Cole Saladino/Thrillist

How to make the basic banana pudding recipe at home:


  • 4 ripe bananas
  • 3 cups heavy cream
  • One 14-ounce can of sweetened condensed milk
  • One box of vanilla pudding mix
  • One box of Nilla wafers
  • 1 ¼ cups of cold water

1. In a medium-sized bowl whisk together sweetened condensed milk and cold water. 
2. Place the pudding mix in another medium-sized bowl and slowly whisk in the liquid, whisking until there are no lumps and the mixture is smooth, about 1 minute. Cover and refrigerate until firm (at least one hour or overnight).
3. In a mixer bowl with the whisk attachment, whip the heavy cream on medium speed for about a minute until the cream starts to thicken, then increase the speed to medium high and whip the heavy cream until stiff peaks form.

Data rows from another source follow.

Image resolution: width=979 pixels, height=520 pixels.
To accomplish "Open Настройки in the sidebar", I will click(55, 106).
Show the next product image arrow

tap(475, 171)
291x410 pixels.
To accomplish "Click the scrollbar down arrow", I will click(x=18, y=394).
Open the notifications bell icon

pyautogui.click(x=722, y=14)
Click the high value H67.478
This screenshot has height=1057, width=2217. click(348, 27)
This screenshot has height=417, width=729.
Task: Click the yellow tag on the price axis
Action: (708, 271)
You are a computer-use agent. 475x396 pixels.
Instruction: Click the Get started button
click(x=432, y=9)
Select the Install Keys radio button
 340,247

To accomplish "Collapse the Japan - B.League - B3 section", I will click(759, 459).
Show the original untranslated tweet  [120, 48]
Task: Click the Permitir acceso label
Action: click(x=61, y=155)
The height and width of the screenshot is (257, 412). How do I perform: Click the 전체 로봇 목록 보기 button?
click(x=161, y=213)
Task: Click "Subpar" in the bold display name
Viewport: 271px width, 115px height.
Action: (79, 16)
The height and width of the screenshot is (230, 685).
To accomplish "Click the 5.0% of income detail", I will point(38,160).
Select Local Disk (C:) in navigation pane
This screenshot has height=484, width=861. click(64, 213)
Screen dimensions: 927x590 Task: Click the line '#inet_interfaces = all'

Be careful not to over whip.
4. Carefully add the pudding mixture to the whipped cream and mix on low speed until well blended and no streaks of pudding remain.
5. To assemble, select either a trifle bowl or wide glass bowl with a 4- to 5-quart capacity. Saving 4 to 5 cookies for the garnish on top, begin assembly. Spread one-quarter of the pudding over the bottom and layer with one-third of the cookies and one-third of the sliced bananas (enough to cover the layer). Repeat the layering twice more. End with a final layer of pudding. Garnish the top with additional cookies or cookie crumbles.
6. Cover tightly with plastic wrap and refrigerate for 4 to 6 hours. The cookies should be tender when poked with a knife. It’s best served within 12 hours of assembling.